Print the whole listing below exactly as given, pictures excluded.
====== Provided records ======
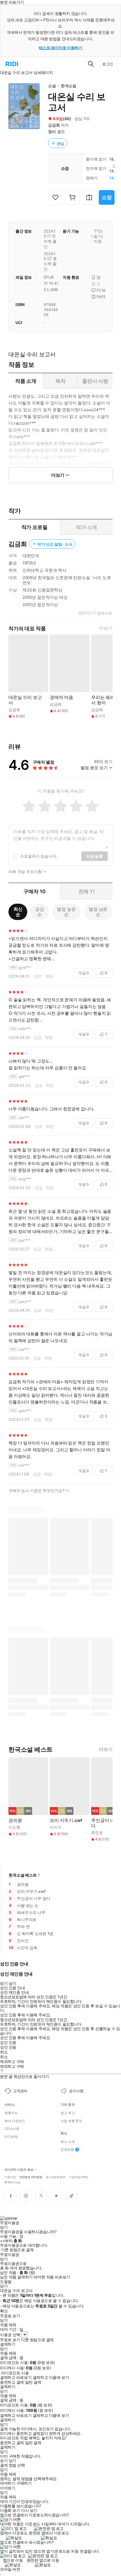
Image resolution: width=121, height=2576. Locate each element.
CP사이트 (12, 2129)
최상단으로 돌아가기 (31, 2076)
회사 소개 (67, 2142)
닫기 (12, 2460)
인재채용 (67, 2150)
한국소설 (68, 85)
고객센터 (20, 2091)
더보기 (106, 628)
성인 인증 (8, 2042)
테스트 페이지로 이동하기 (60, 47)
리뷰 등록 (94, 856)
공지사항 (76, 2091)
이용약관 (10, 2176)
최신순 (18, 911)
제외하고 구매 (12, 2061)
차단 (49, 976)
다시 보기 (29, 2510)
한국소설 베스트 (23, 1875)
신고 (38, 976)
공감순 (39, 911)
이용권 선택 (10, 2334)
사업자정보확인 (78, 2176)
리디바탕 (11, 2137)
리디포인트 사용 (15, 2372)
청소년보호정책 (55, 2176)
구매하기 (24, 2483)
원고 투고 (67, 2113)
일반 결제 (33, 2382)
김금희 (54, 125)
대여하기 (7, 2483)
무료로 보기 (10, 2339)
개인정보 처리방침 (30, 2176)
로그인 (107, 64)
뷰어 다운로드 (15, 2121)
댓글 (84, 973)
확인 (4, 2311)
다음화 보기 (10, 2510)
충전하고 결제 (12, 2382)
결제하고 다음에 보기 (51, 2377)
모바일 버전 (10, 2569)
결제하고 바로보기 (16, 2377)
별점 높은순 (66, 911)
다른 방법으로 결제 (17, 2249)
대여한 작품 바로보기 (51, 2277)
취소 (4, 2052)
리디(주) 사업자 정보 (19, 2170)
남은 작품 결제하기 (16, 2277)
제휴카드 (11, 2113)
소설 (52, 85)
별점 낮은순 (98, 911)
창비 (52, 131)
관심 (60, 143)
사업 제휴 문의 (71, 2121)
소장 (107, 197)
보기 (4, 2460)
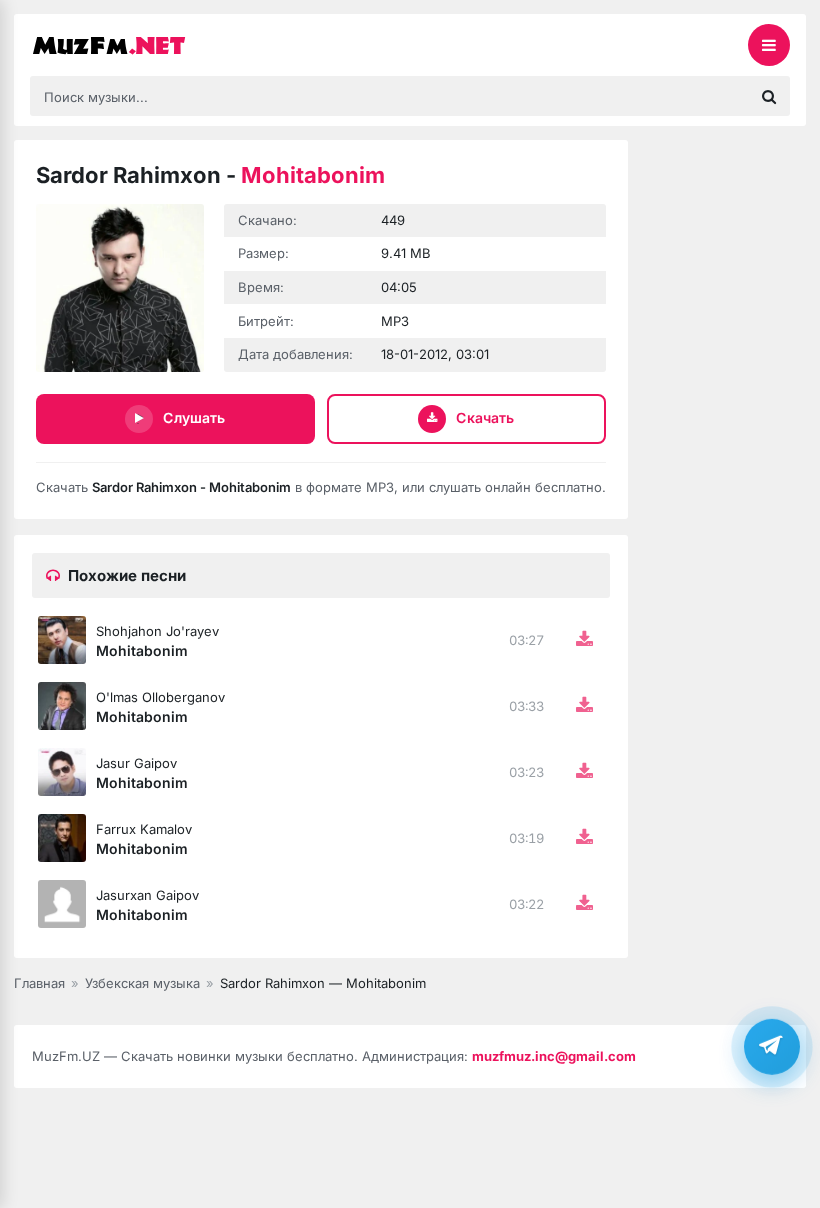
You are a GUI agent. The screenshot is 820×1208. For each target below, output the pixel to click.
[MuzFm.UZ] (130, 45)
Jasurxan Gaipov (147, 895)
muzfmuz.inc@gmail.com (554, 1056)
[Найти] (769, 96)
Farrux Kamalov (144, 829)
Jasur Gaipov (136, 763)
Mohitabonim (142, 650)
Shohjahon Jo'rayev (157, 631)
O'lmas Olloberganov (160, 697)
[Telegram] (772, 1048)
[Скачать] (584, 640)
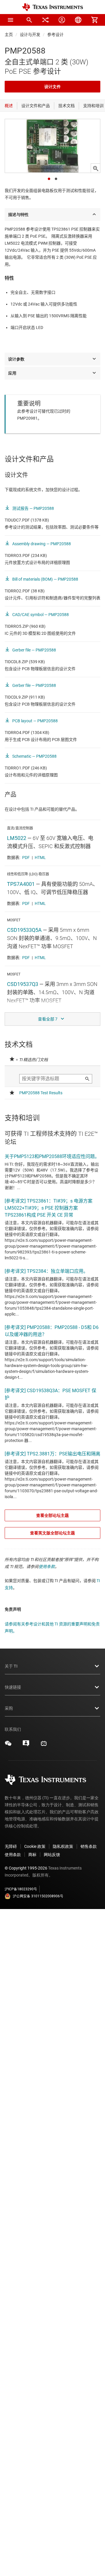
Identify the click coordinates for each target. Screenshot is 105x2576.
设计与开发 (30, 34)
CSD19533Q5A (24, 930)
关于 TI (11, 1666)
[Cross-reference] (45, 20)
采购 (9, 1708)
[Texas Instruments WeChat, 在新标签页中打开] (8, 1745)
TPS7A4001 (21, 884)
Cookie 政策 (35, 1846)
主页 (9, 34)
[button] (10, 20)
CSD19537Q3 (22, 984)
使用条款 (46, 1566)
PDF (26, 857)
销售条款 (88, 1846)
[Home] (52, 7)
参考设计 (55, 34)
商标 (32, 1854)
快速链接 (13, 1687)
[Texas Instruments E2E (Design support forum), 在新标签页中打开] (25, 1745)
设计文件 (52, 86)
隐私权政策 (63, 1846)
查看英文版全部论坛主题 (52, 1533)
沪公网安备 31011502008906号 (38, 1896)
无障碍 (11, 1846)
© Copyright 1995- (26, 1868)
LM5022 (16, 838)
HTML (40, 857)
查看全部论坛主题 (52, 1515)
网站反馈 (52, 1854)
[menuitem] (29, 20)
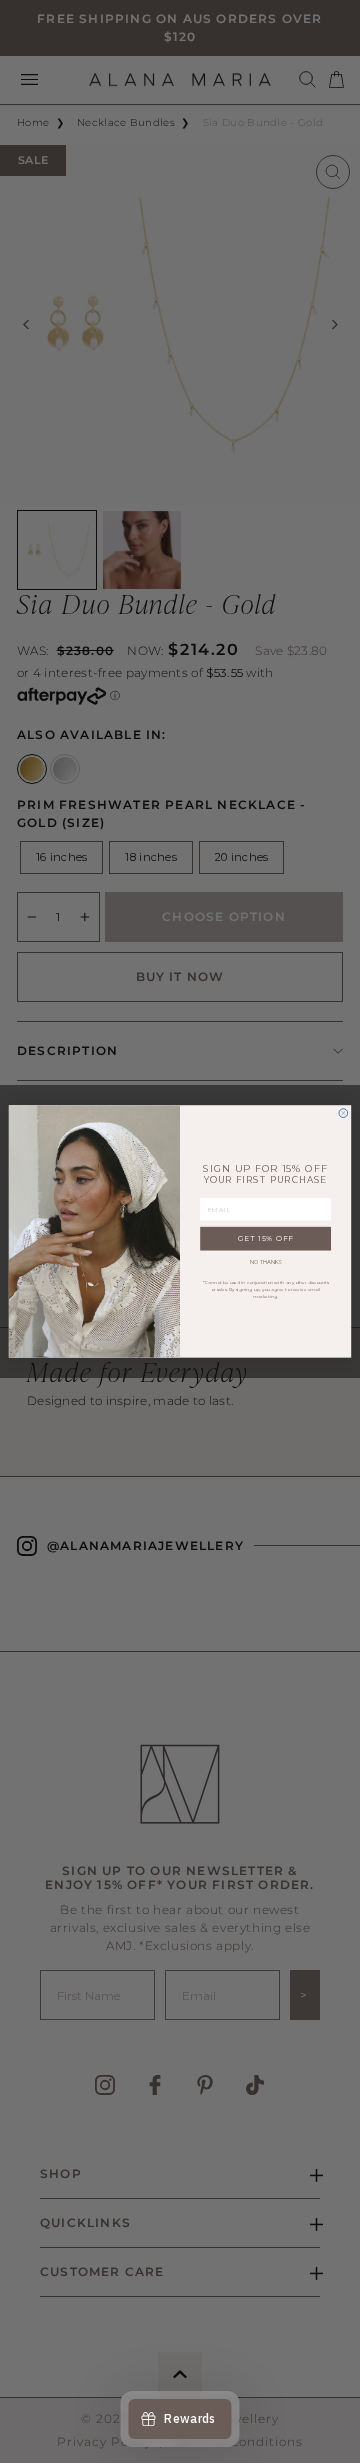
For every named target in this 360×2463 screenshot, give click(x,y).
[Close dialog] (343, 1113)
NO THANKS (266, 1262)
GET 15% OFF (266, 1239)
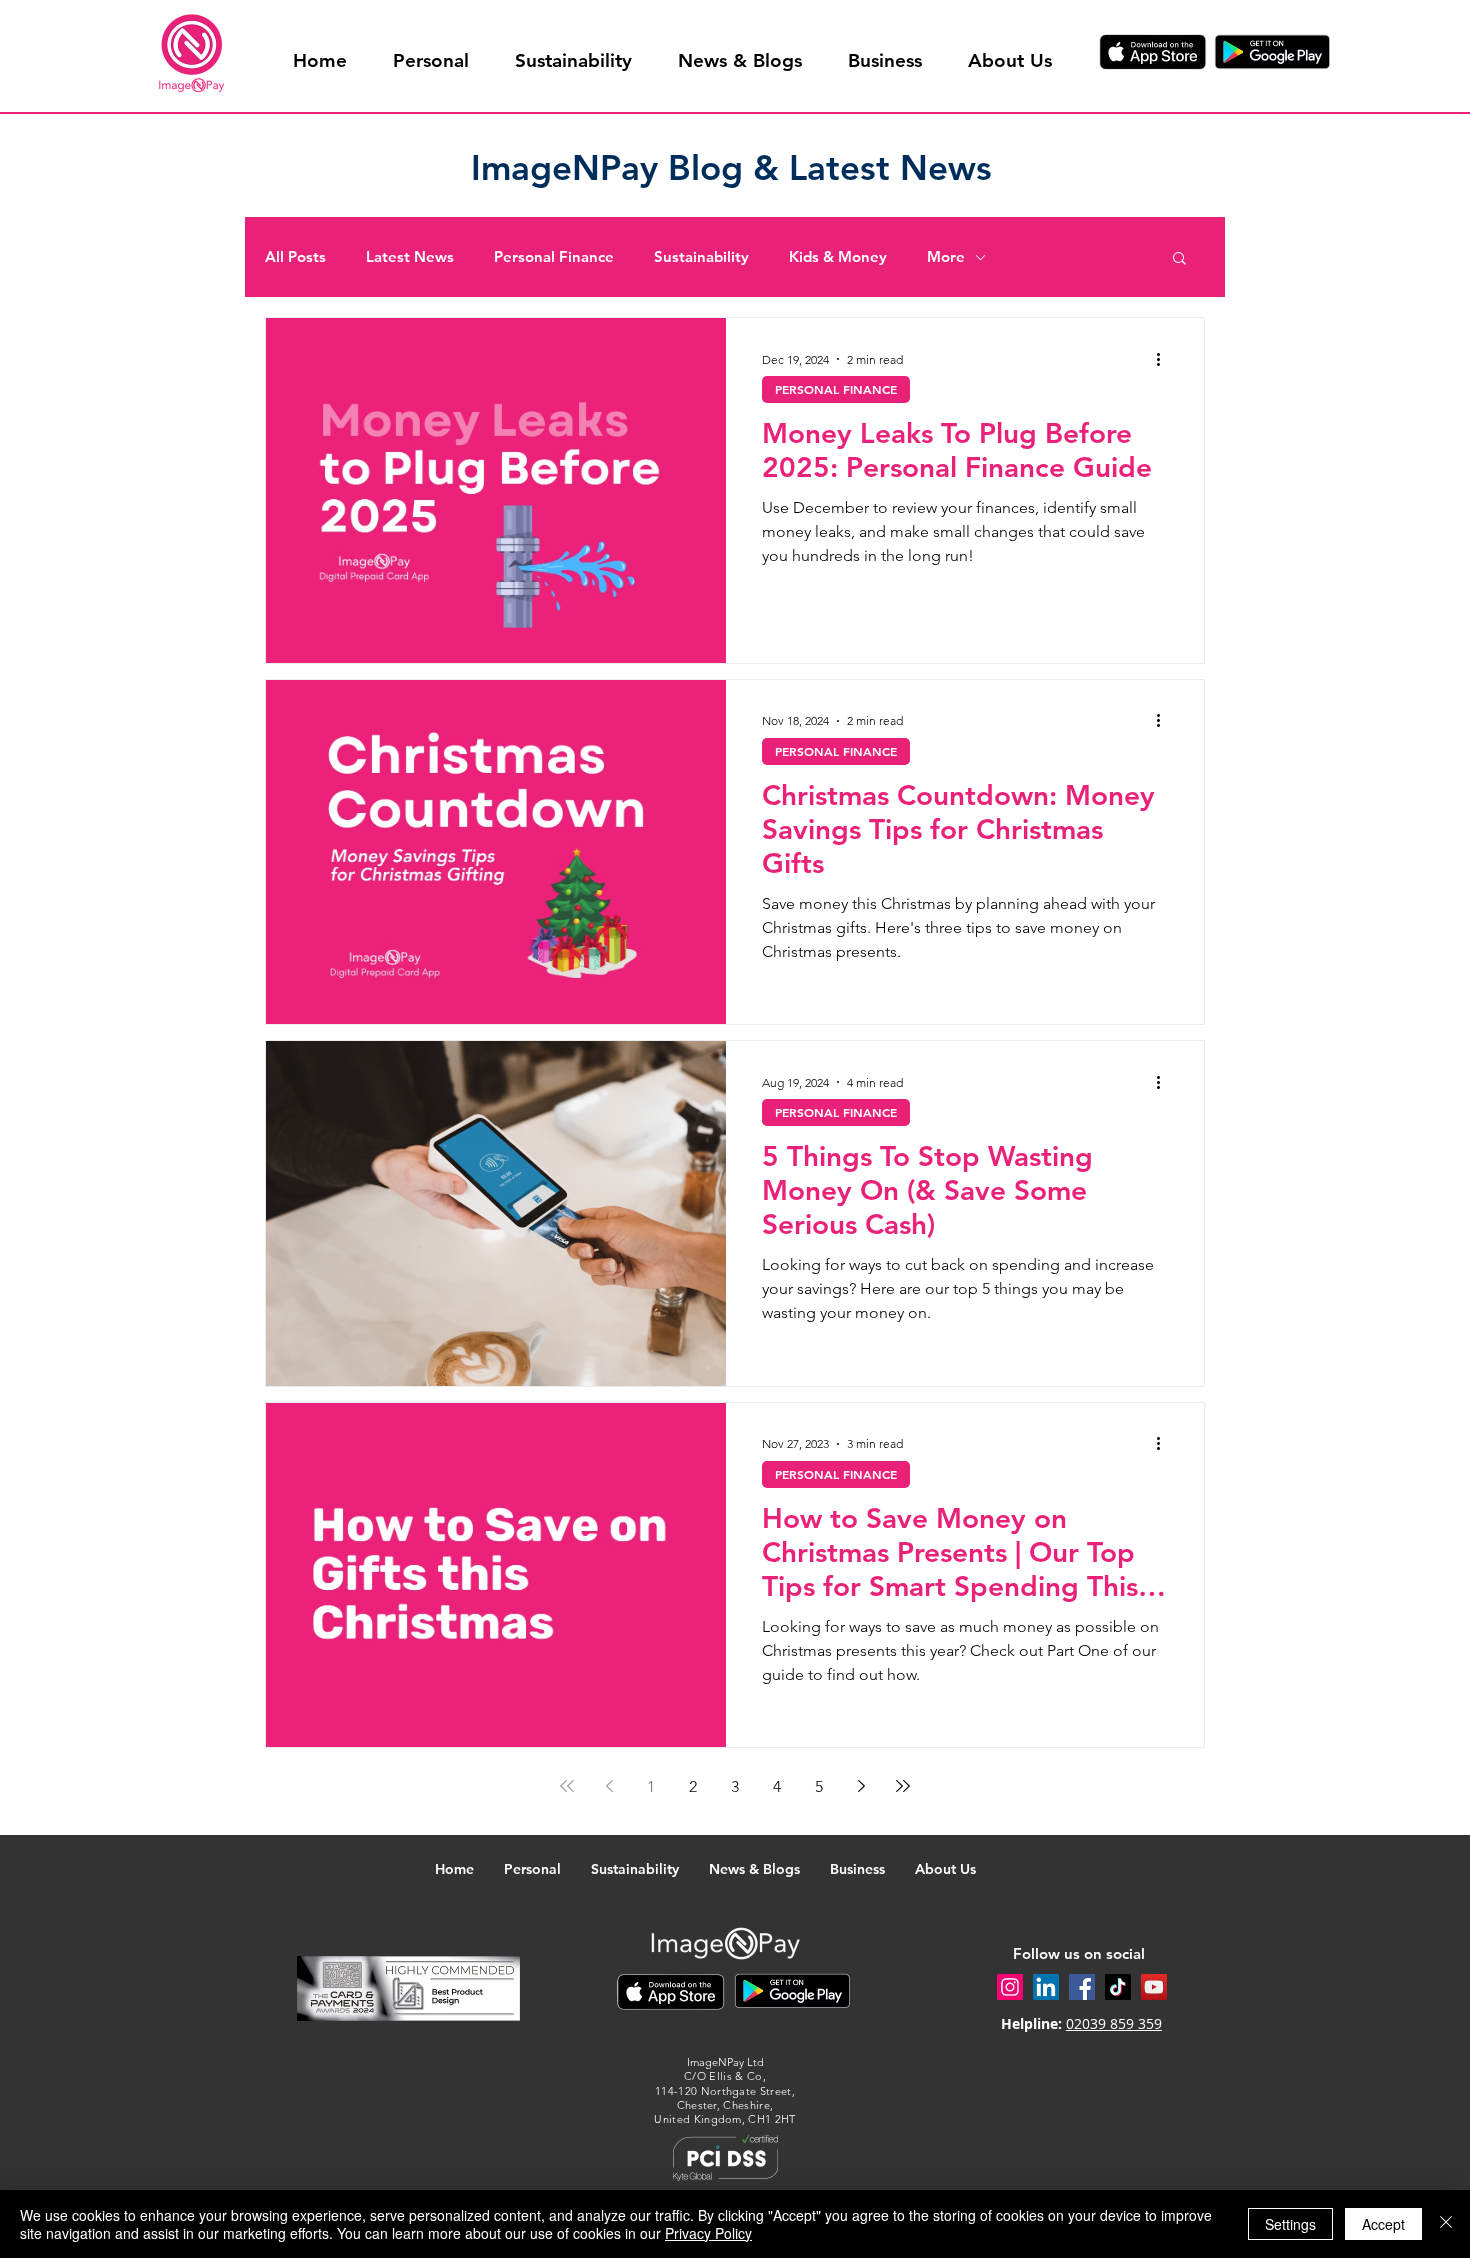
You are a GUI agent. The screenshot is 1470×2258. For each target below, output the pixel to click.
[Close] (1446, 2224)
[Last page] (903, 1786)
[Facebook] (1082, 1987)
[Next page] (861, 1786)
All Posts (295, 257)
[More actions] (1165, 359)
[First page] (567, 1786)
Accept (1383, 2224)
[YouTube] (1154, 1987)
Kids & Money (838, 257)
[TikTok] (1118, 1987)
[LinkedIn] (1046, 1987)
======
** Result of this exercise **
Image resolution: width=121, height=2576. Locate each element.
CP사이트 (12, 2129)
최상단으로 돌아가기 (31, 2076)
회사 소개 (67, 2142)
닫기 (12, 2460)
인재채용 (67, 2150)
한국소설 (68, 85)
고객센터 (20, 2091)
더보기 (106, 628)
성인 인증 (8, 2042)
테스트 페이지로 이동하기 (60, 47)
리뷰 등록 (94, 856)
공지사항 (76, 2091)
이용약관 (10, 2176)
최신순 (18, 911)
제외하고 구매 (12, 2061)
차단 (49, 976)
다시 보기 (29, 2510)
한국소설 베스트 (23, 1875)
신고 (38, 976)
공감순 (39, 911)
이용권 선택 (10, 2334)
사업자정보확인 (78, 2176)
리디바탕 (11, 2137)
리디포인트 사용 (15, 2372)
청소년보호정책 (55, 2176)
구매하기 (24, 2483)
원고 투고 (67, 2113)
일반 결제 (33, 2382)
김금희 (54, 125)
대여하기 (7, 2483)
무료로 보기 (10, 2339)
개인정보 처리방침 (30, 2176)
로그인 (107, 64)
뷰어 다운로드 (15, 2121)
댓글 (84, 973)
확인 (4, 2311)
다음화 보기 (10, 2510)
충전하고 결제 (12, 2382)
결제하고 다음에 보기 (51, 2377)
모바일 버전 (10, 2569)
결제하고 바로보기 (16, 2377)
별점 높은순 (66, 911)
다른 방법으로 결제 (17, 2249)
대여한 작품 바로보기 (51, 2277)
취소 (4, 2052)
리디(주) 사업자 정보 (19, 2170)
남은 작품 결제하기 (16, 2277)
제휴카드 (11, 2113)
소설 (52, 85)
별점 낮은순 (98, 911)
창비 (52, 131)
관심 (60, 143)
사업 제휴 문의 (71, 2121)
소장 (107, 197)
보기 (4, 2460)
You are a GUI agent. The screenshot is 820×1208. For each target below, output the pixel to click.
[MuzFm.UZ] (130, 45)
Jasurxan Gaipov (147, 895)
muzfmuz.inc@gmail.com (554, 1056)
[Найти] (769, 96)
Farrux Kamalov (144, 829)
Jasur Gaipov (136, 763)
Mohitabonim (142, 650)
Shohjahon Jo'rayev (157, 631)
O'lmas Olloberganov (160, 697)
[Telegram] (772, 1048)
[Скачать] (584, 640)
Identify the click coordinates for each target. Screenshot is 105x2576.
设计与开发 (30, 34)
CSD19533Q5A (24, 930)
关于 TI (11, 1666)
[Cross-reference] (45, 20)
采购 (9, 1708)
[Texas Instruments WeChat, 在新标签页中打开] (8, 1745)
TPS7A4001 (21, 884)
Cookie 政策 (35, 1846)
主页 (9, 34)
[button] (10, 20)
CSD19537Q3 (22, 984)
使用条款 (46, 1566)
PDF (26, 857)
销售条款 (88, 1846)
[Home] (52, 7)
参考设计 (55, 34)
商标 (32, 1854)
快速链接 (13, 1687)
[Texas Instruments E2E (Design support forum), 在新标签页中打开] (25, 1745)
设计文件 (52, 86)
隐私权政策 (63, 1846)
查看英文版全部论坛主题 (52, 1533)
沪公网安备 31011502008906号 (38, 1896)
无障碍 (11, 1846)
© Copyright 1995- (26, 1868)
LM5022 (16, 838)
HTML (40, 857)
查看全部论坛主题 (52, 1515)
网站反馈 (52, 1854)
[menuitem] (29, 20)
For every named target in this 360×2463 screenshot, give click(x,y).
[Close dialog] (343, 1113)
NO THANKS (266, 1262)
GET 15% OFF (266, 1239)
You are a GUI agent. The screenshot is 1470×2258. For each target below, output the pixel to click.
[Close] (1446, 2224)
[Last page] (903, 1786)
[Facebook] (1082, 1987)
[Next page] (861, 1786)
All Posts (295, 257)
[More actions] (1165, 359)
[First page] (567, 1786)
Accept (1383, 2224)
[YouTube] (1154, 1987)
Kids & Money (838, 257)
[TikTok] (1118, 1987)
[LinkedIn] (1046, 1987)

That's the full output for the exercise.